With the log transformation, the Residuals vs Fitted plot looks much better, there is no decernible pattern. So are variance is ideal and homoscedastic. The log transformation also helped with our normality assumption as the standardized residuals are much closer to the theoretical quantiles.

#Excercise 4.8

```{r}
Salary <- read.csv("C:/Users/Jeff/Downloads/TEMCO.csv")
Salary$Female <- as.integer(ifelse(Salary$Gender == 'Female',1,0))
Salary$Advert <- as.integer(ifelse(Salary$Dept == 'Advertse',1,0))
Salary$Engg <- as.integer(ifelse(Salary$Dept == 'Engineer',1,0))
Salary$Sales <- as.integer(ifelse(Salary$Dept == 'Sales',1,0))
Salary$Male <- as.integer(ifelse(Salary$Gender == 'Male',1,0))
Salary$Purchase <- as.integer(ifelse(Salary$Dept == 'Purchase',1,0))
```

## a.

```{r}
lmfit <- lm(as.numeric(Salary$Salary) ~ Salary$YrsEm + Salary$Education + Salary$Advert + Salary$Engg + Salary$Sales)
plot(lmfit,which=2)
lmfit <- lm(log10(as.numeric(Salary$Salary)) ~ Salary$YrsEm + Salary$Education + Salary$Advert + Salary$Engg + Salary$Sales)
plot(lmfit,which=2)
```

In this case the log transformation has not much improved the normality. In both cases, the residuals appear to be distributed very normally.
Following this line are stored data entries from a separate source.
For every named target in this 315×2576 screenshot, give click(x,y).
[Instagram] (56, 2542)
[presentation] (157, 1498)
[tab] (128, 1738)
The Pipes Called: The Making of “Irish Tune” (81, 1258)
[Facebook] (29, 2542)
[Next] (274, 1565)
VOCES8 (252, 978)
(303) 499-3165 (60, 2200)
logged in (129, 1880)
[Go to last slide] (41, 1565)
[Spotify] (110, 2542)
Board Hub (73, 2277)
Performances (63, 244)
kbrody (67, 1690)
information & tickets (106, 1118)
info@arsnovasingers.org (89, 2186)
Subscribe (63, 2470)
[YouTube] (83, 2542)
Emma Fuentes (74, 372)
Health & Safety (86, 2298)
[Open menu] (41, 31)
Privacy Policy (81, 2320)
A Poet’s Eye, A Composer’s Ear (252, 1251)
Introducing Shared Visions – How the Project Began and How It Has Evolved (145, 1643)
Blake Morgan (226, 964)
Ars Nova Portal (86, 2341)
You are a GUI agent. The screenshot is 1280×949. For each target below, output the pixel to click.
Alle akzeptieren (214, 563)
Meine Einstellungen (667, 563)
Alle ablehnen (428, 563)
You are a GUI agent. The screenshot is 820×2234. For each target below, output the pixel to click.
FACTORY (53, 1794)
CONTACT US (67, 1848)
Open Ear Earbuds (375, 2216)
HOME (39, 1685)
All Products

Normality is not a major concern for this model as the sample size is quite large.

## b.

```{r}
lmfit <- lm(as.numeric(Salary$Salary) ~ Salary$YrsEm + Salary$Education + Salary$Advert + Salary$Engg + Salary$Sales)
plot(lmfit,which=1)
lmfit <- lm(log10(as.numeric(Salary$Salary)) ~ Salary$YrsEm + Salary$Education + Salary$Advert + Salary$Engg + Salary$Sales)
plot(lmfit,which=1)
```

There does appear to be some heteroscedasticy in the variances of the first model. The log transformation does improve the assumption of homoscedasticity in the second model.